Mój ogród, po mojej prawie miesięcznej, majowej nieobecności, wyglądał wręcz tragicznie. Pogody słonecznej zdecydowanie w tym czasie nie było, za to sporo padało... ale okazało się, że to nie przeszkodziło zieleninie wszelakiej rosnąć jak na drożdżach, a nawet powiedziałabym, że ten deszcz jej w tym tylko pomógł. 

Trochę się przeraziłam, jak zobaczyłam ten widok. Pomiędzy moim powrotem z Krety, a wyjazdem na facebookową wycieczkę po Wrocławiu, zdążyłam tylko skosić trawnik. Nie zrobił tego wcześniej mój mąż, ponieważ ma kategoryczny zakaz koszenia czegokolwiek po mojej ogrodowej stronie. Kosi sobie trawnik od strony wejścia do domu, kosi też trawę naokoło naszej posesji, do ogrodu ma zakaz wstępu z jakimkolwiek narzędziem do koszenia :) Bywały już kilka lat temu przypadki, że kosiarka mu się "omsknęła" na moje rabaty i potem było nieprzyjemnie, bo z moich ust leciały słowa, które tutaj, na tym blogu, nie nadają się do cytowania 😄

Dlatego wtedy, pomiędzy moimi wycieczkami, w pierwszej kolejności zabrałam się za koszenie trawy, na resztę zabrakło mi już niestety czasu. Toteż jak już wróciłam z tych moich wszystkich majowych wojaży, zakasałam rękawy i wpadłam w tę swoją zieleninę. Zdjęcia oczywiście też cykałam, ale to dopiero po skończonej, ogrodowej robocie :)

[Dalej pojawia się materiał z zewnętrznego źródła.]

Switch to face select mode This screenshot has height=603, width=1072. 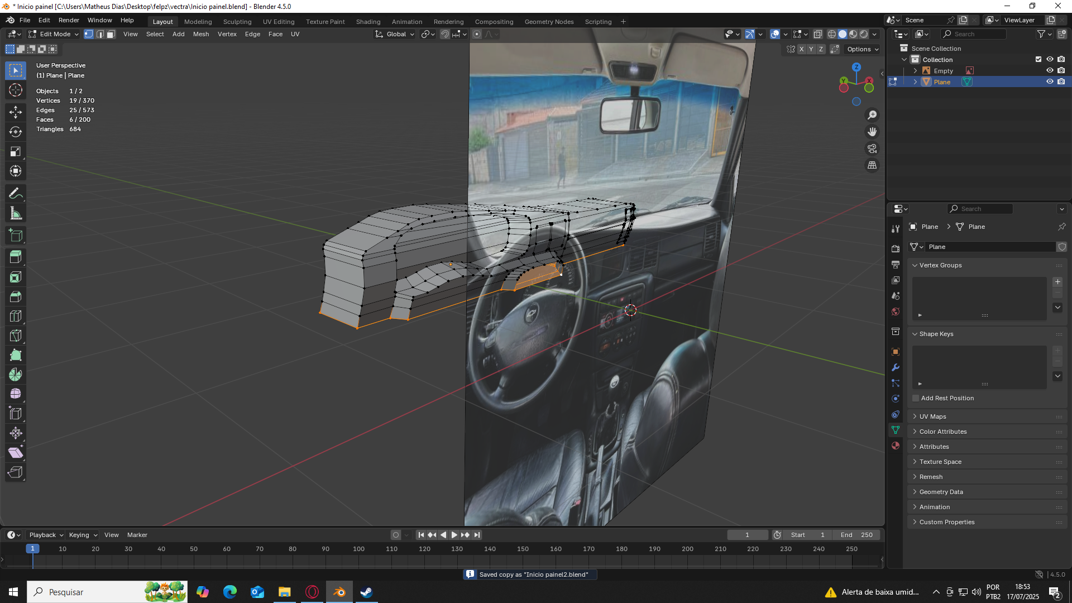click(x=111, y=34)
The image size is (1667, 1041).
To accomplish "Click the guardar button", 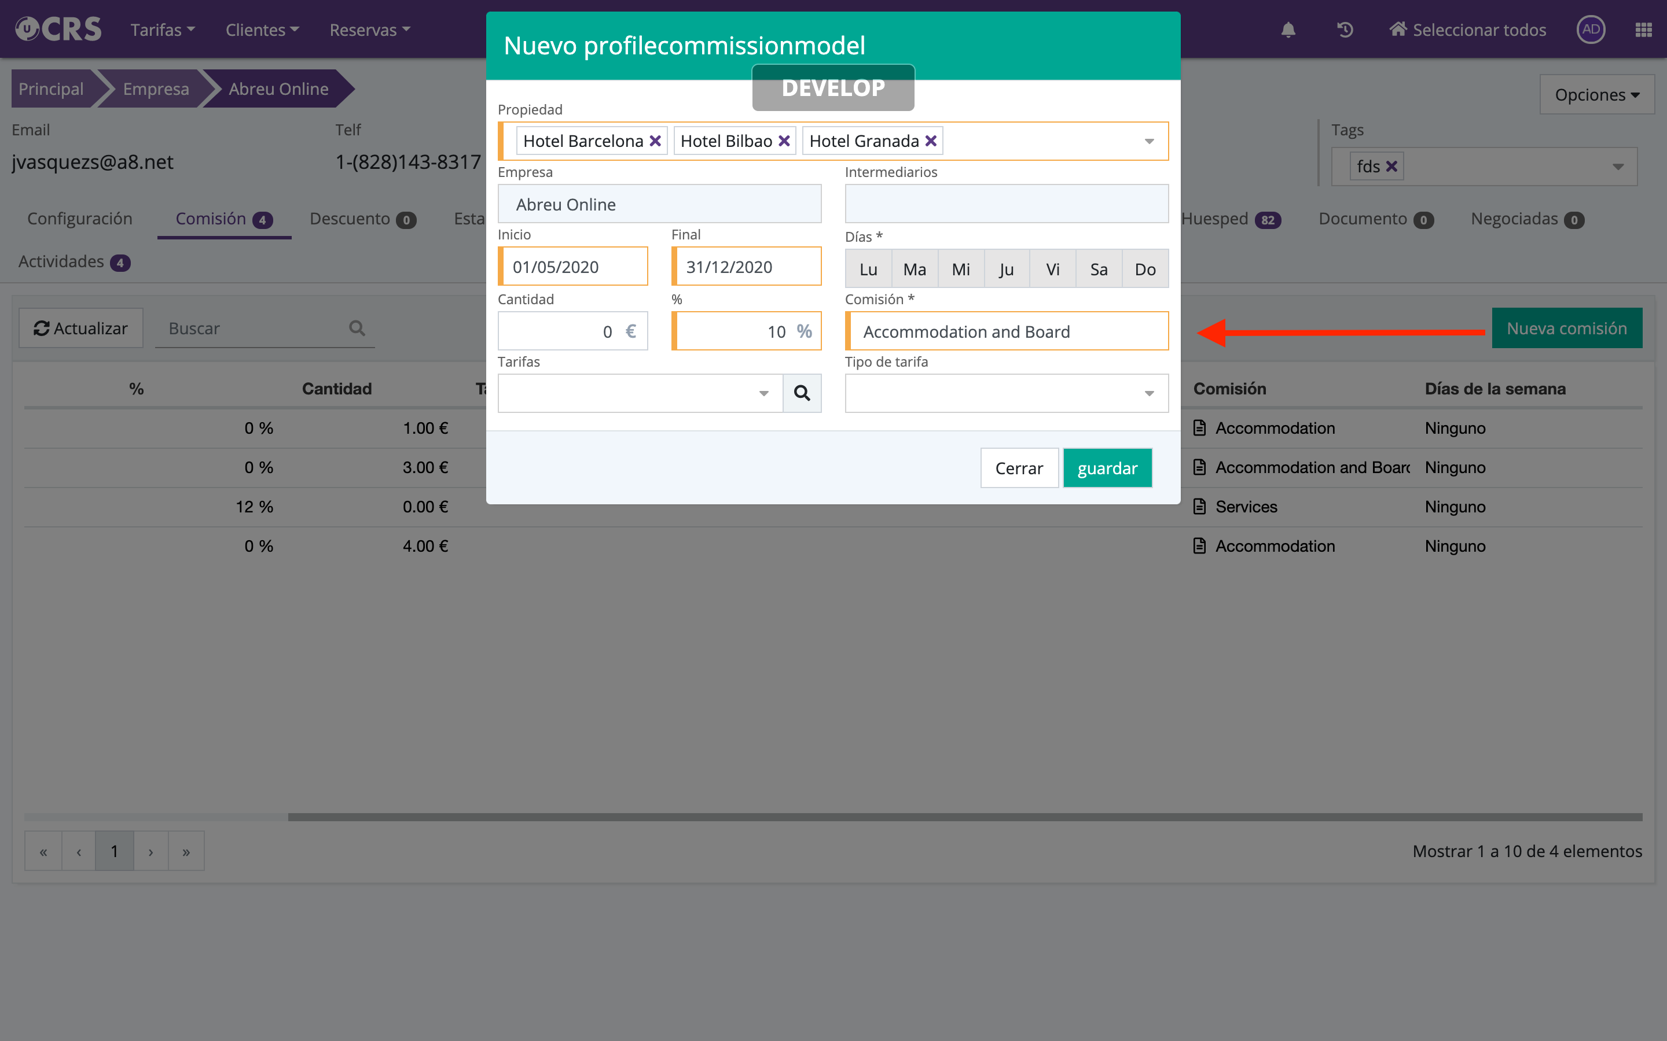I will (x=1107, y=468).
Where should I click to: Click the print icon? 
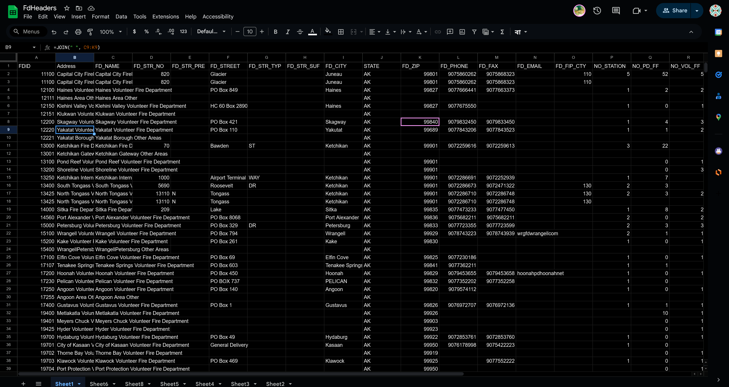click(78, 32)
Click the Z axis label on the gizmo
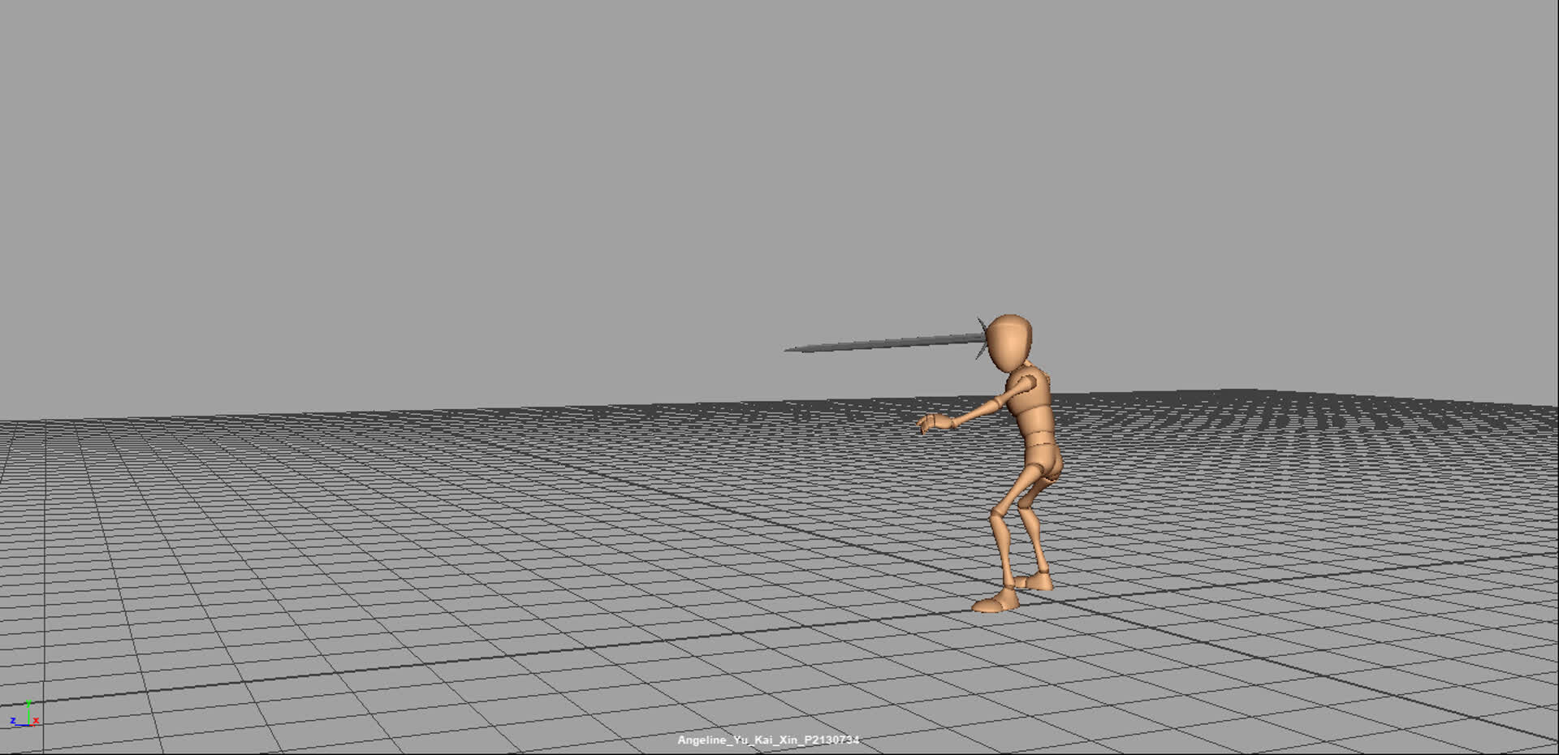The image size is (1559, 755). point(13,720)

Pięknie kwitną jaśminowce...




Powiem Wam, że to co zastałam na rabatach, to był jakiś horror. Zielsko porosło w takim tempie, że chcąc dostać się w niektóre ogrodowe zakątki, musiałam chwycić sekator i torować sobie nim drogę. Nie wspomnę już o ilości chwastów i tego wszystkiego, co tylko czekało na deszcz i pod wpływem wody puściło wodze fantazji. 
Ale cóż... chciałaś babo, to masz, powiedziałby jakiś grecki filozof :)
Wspomnę tylko, że satysfakcja po skończonej pracy jest niesamowita i wynagradza te wszystkie trudy, ale najpierw trzeba przez to wszystko przejść, żeby móc usiąść na tarasie z kubkiem kawy w ręce i z tajemniczym uśmiechem na ustach triumfować i rozglądać się dumnym wzrokiem po swoich zielonych włościach :)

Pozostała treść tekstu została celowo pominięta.